_Description of the task_
Only lines holding "agent" are needed; copy each of them from the data below.

#### Dataset content ####

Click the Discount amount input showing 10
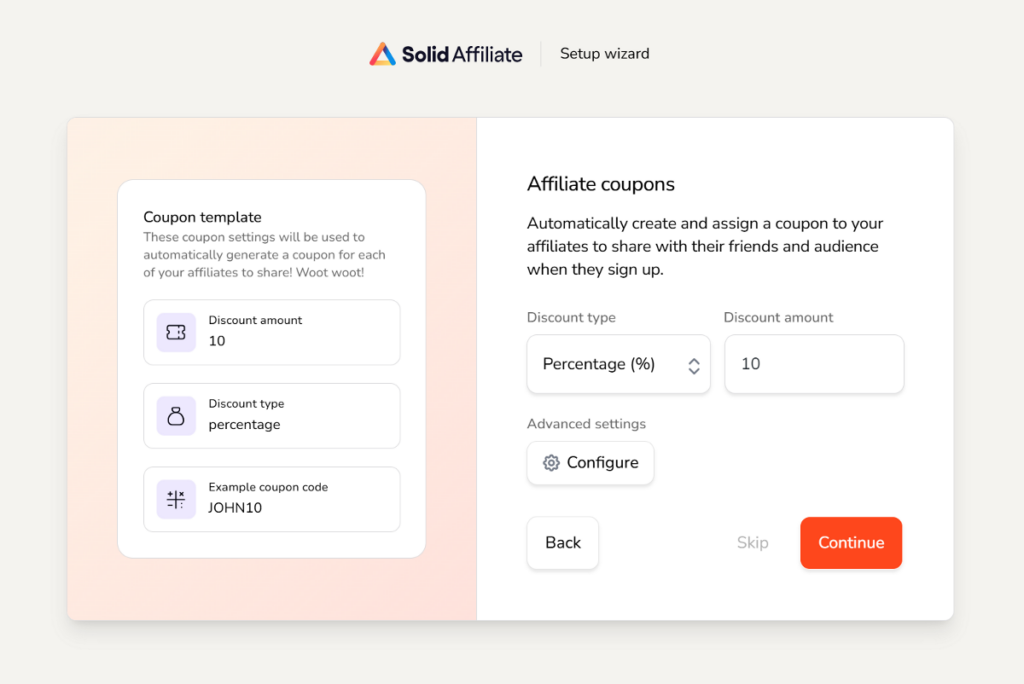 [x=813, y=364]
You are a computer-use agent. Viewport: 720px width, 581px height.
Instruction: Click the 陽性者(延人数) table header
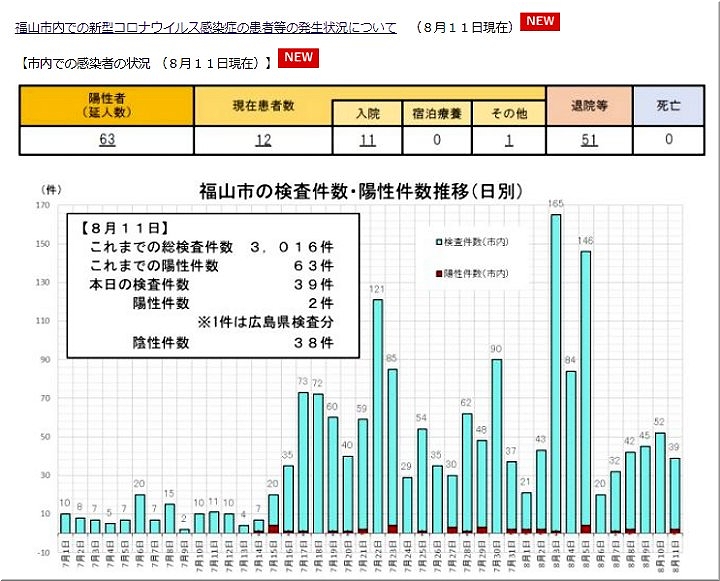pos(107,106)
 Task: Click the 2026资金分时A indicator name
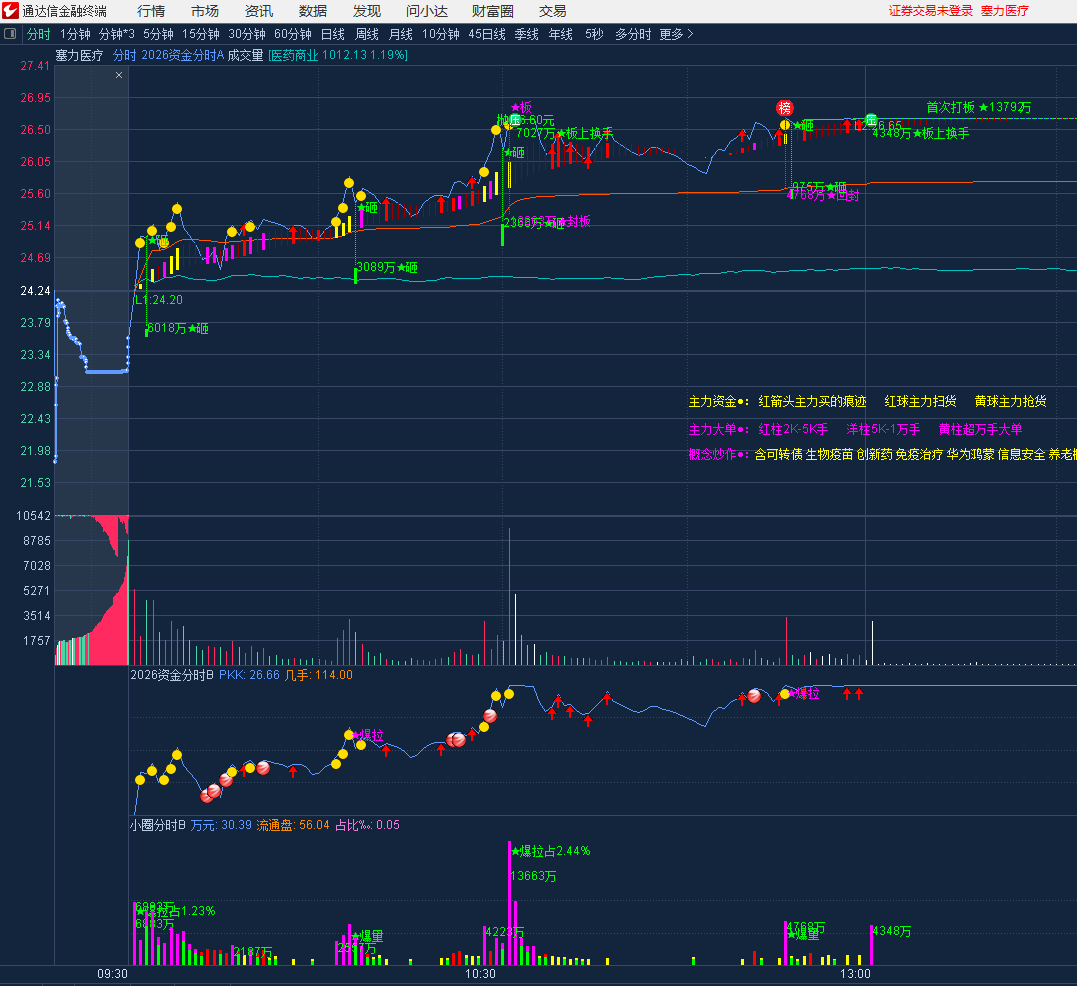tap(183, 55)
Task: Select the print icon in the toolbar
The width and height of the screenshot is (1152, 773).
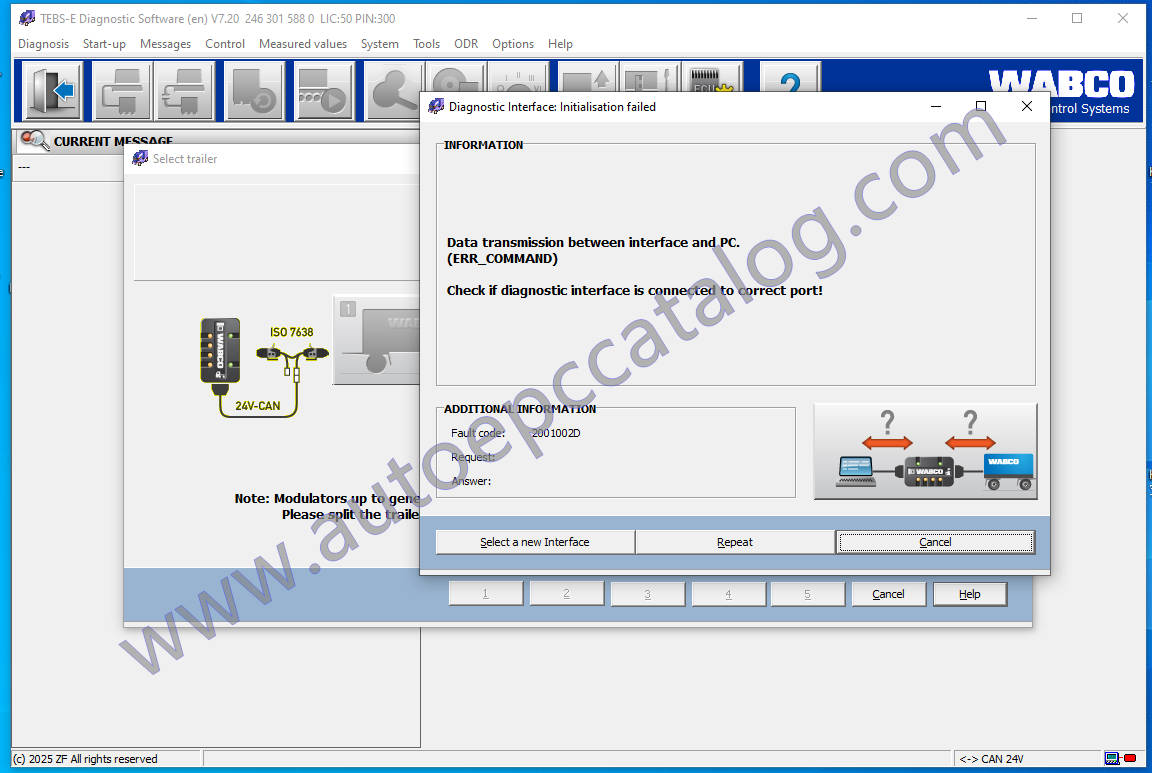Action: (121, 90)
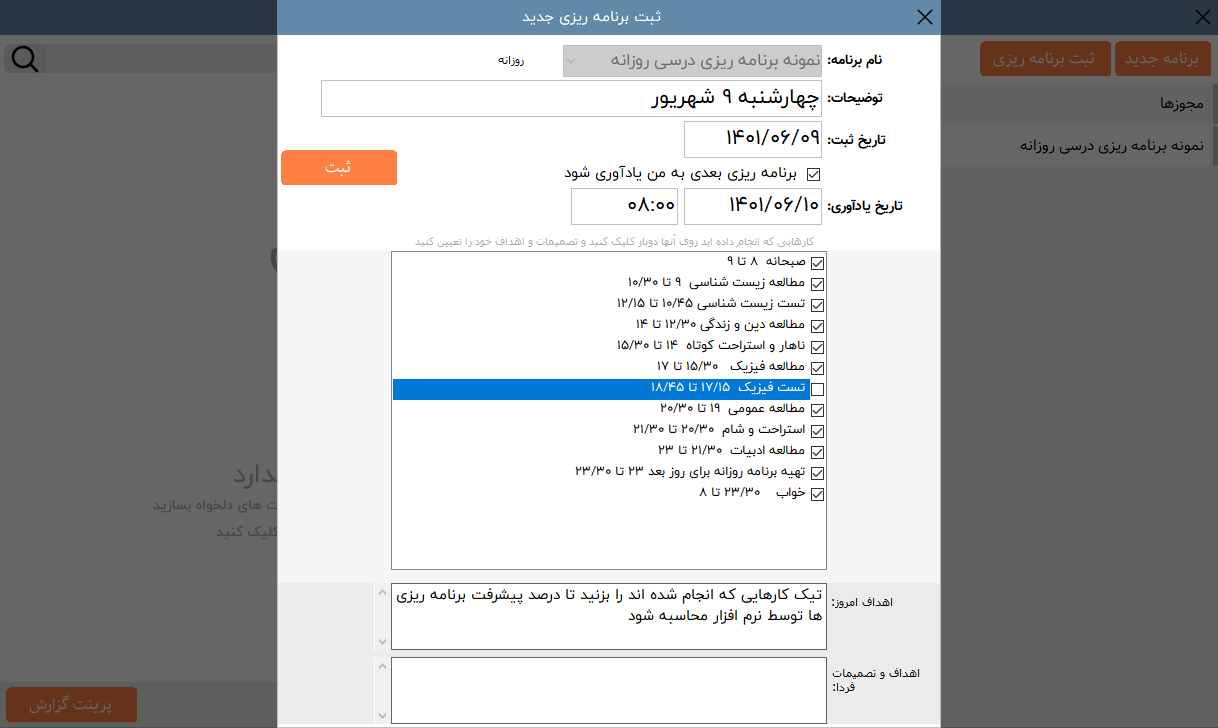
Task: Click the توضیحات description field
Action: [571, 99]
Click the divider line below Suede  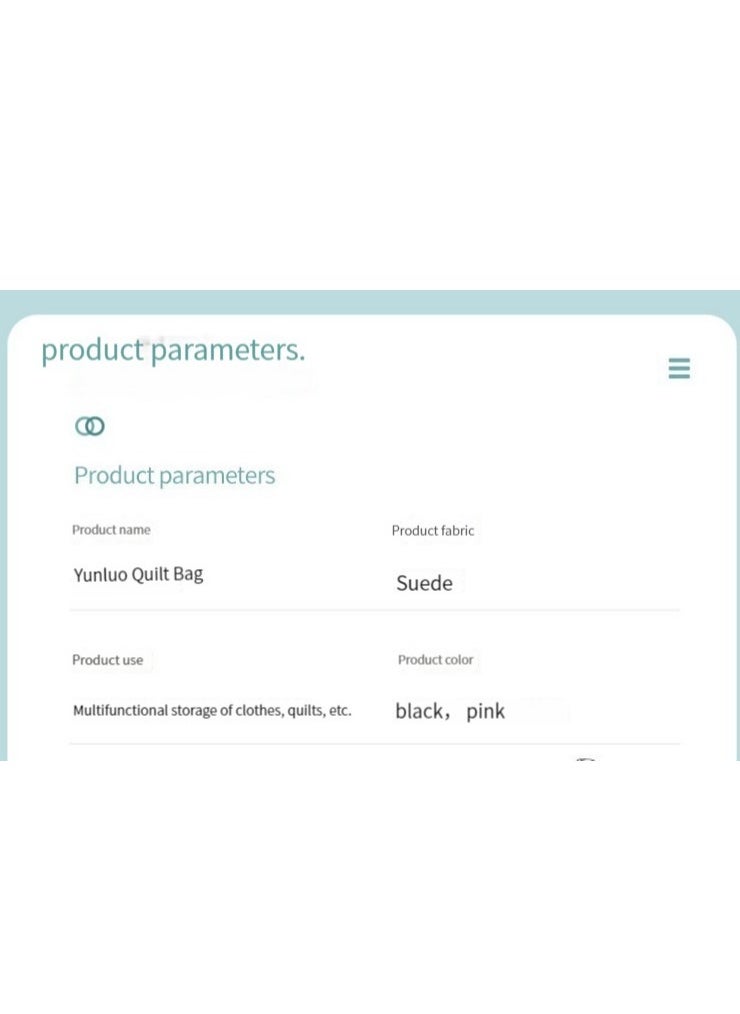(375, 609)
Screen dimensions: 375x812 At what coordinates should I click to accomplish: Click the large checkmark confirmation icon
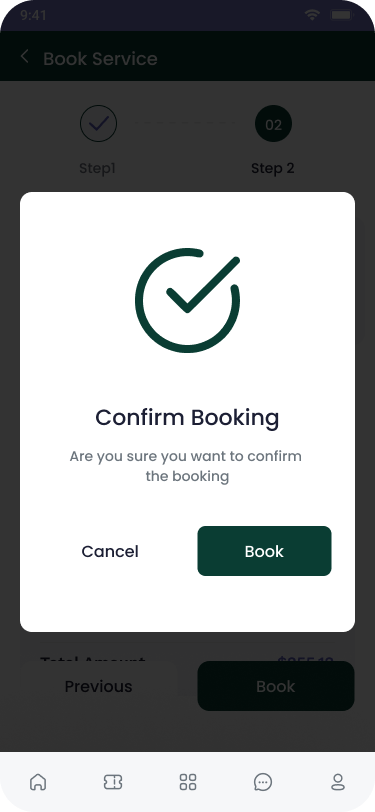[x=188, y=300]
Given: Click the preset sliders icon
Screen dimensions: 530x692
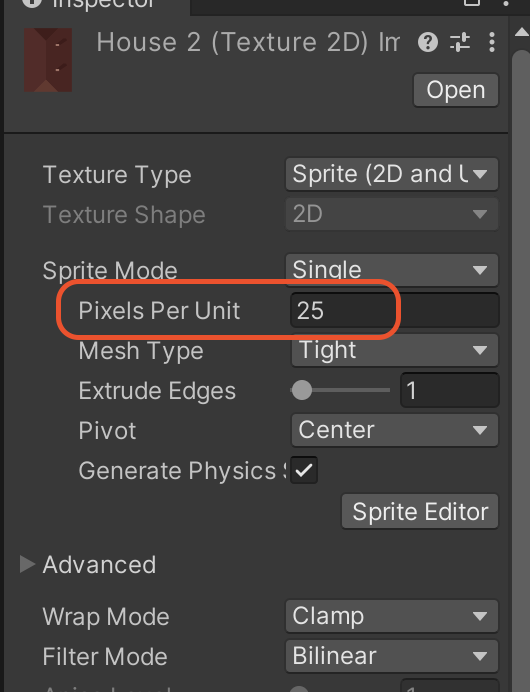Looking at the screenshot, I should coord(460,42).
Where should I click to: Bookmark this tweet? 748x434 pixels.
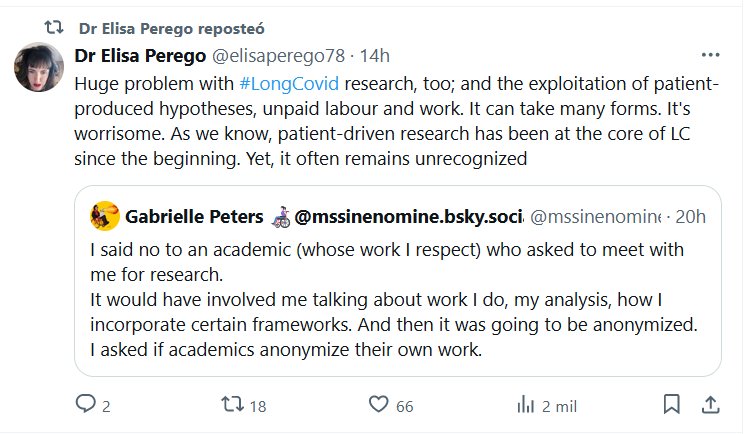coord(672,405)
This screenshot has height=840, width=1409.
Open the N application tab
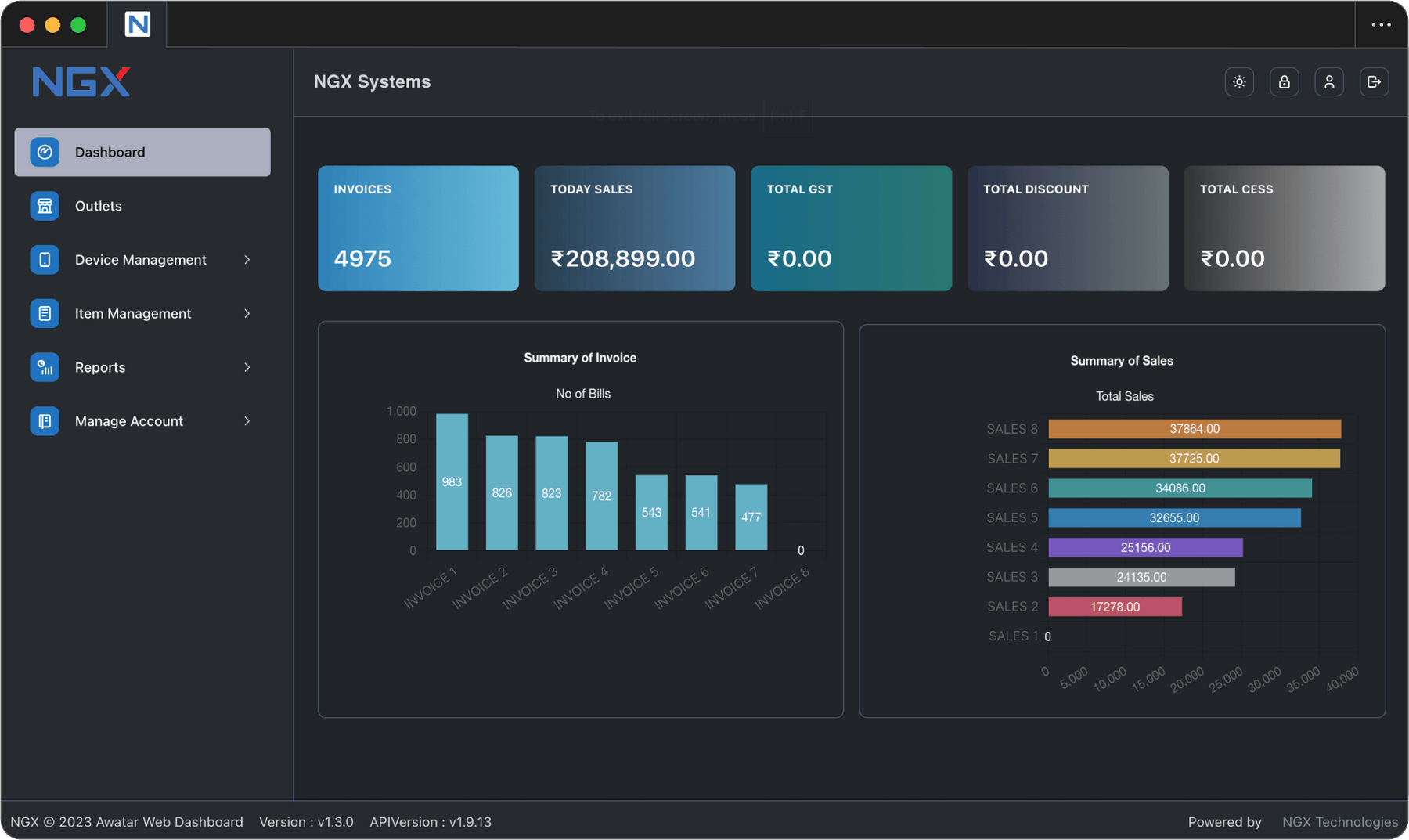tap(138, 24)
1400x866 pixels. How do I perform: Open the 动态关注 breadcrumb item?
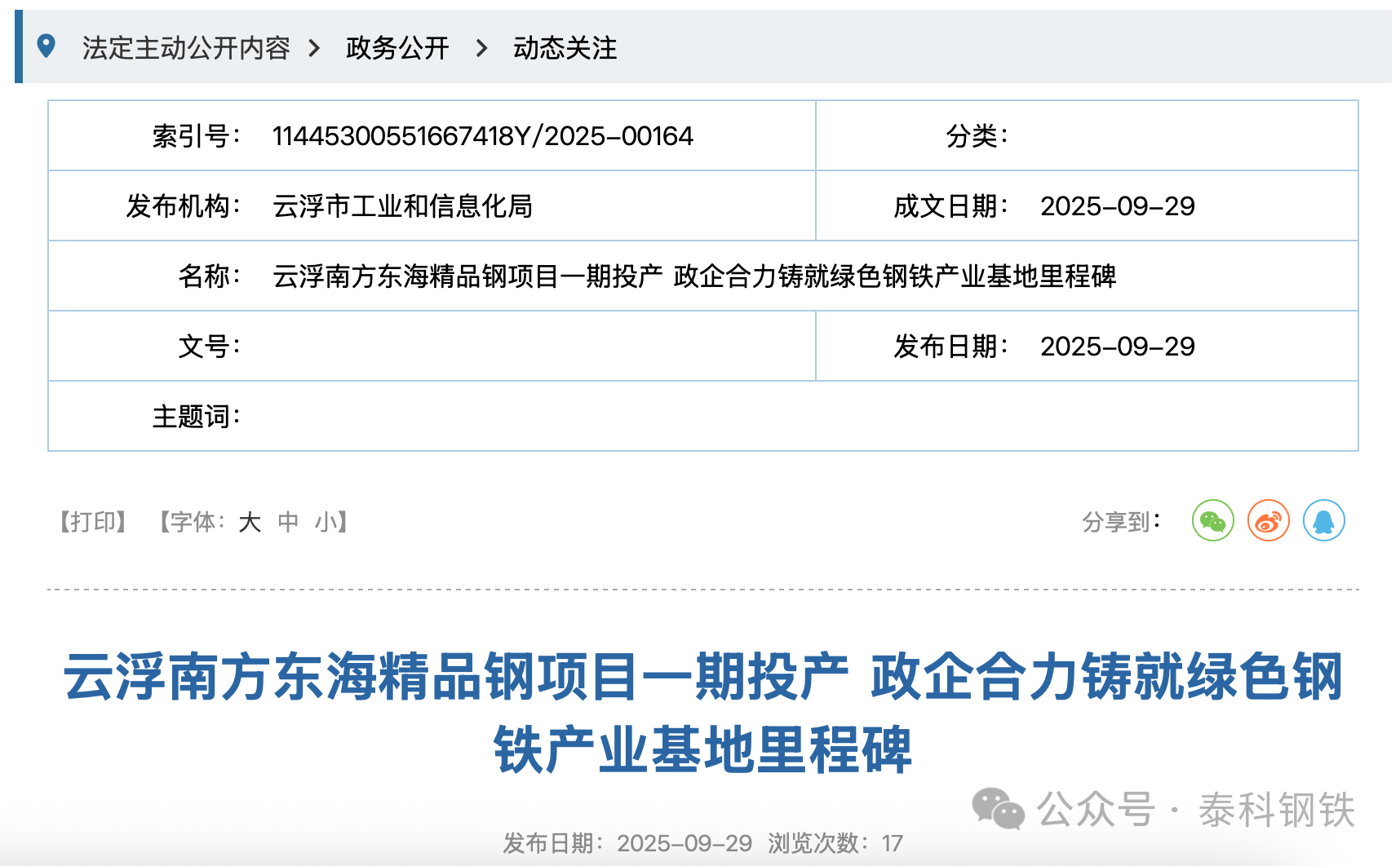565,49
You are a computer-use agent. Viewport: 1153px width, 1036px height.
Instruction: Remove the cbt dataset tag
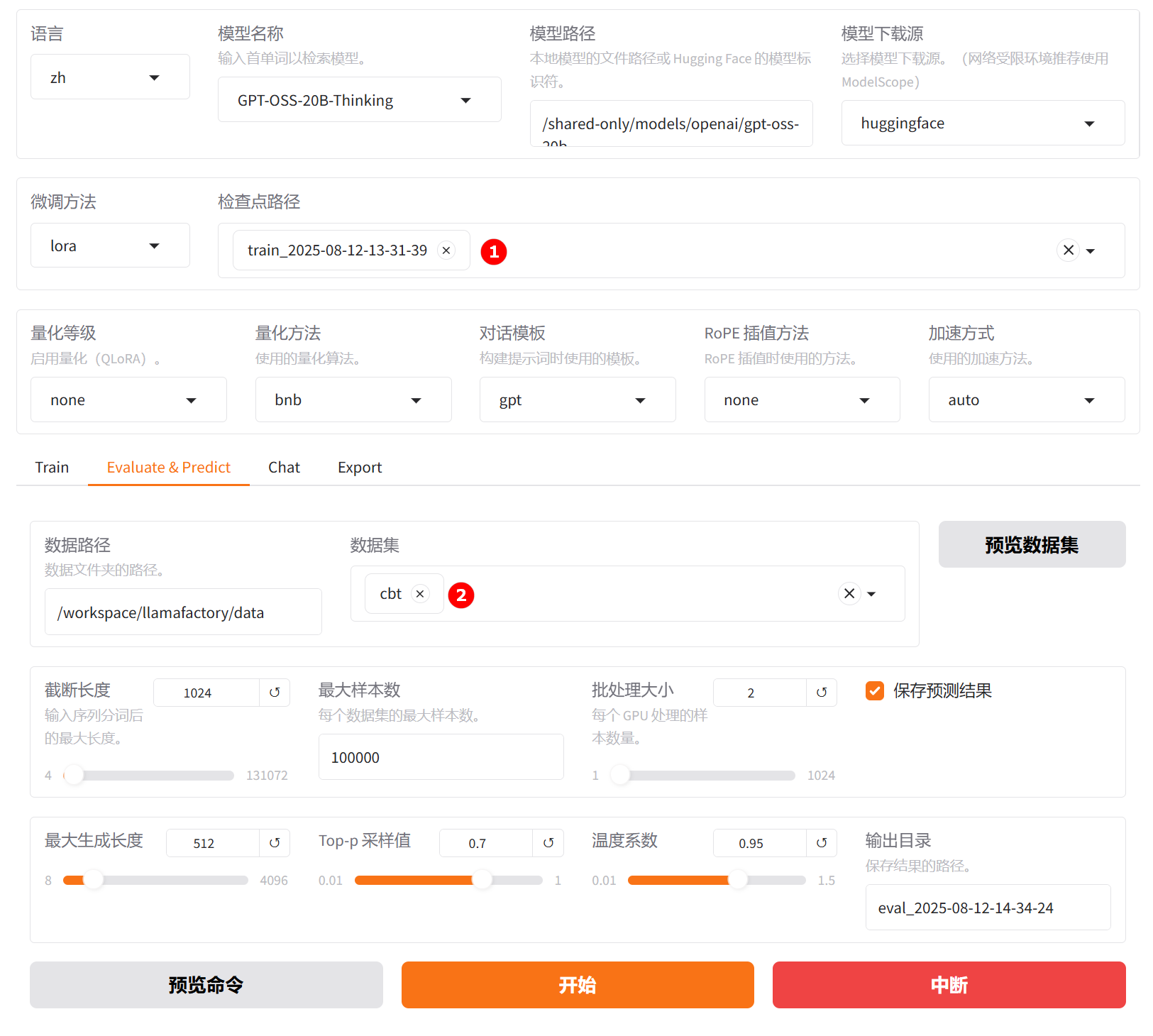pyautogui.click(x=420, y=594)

####

_Solution to the exercise_
You are a computer-use agent. Viewport: 720px width, 581px height.
You are a computer-use agent. Viewport: 1153px width, 1036px height.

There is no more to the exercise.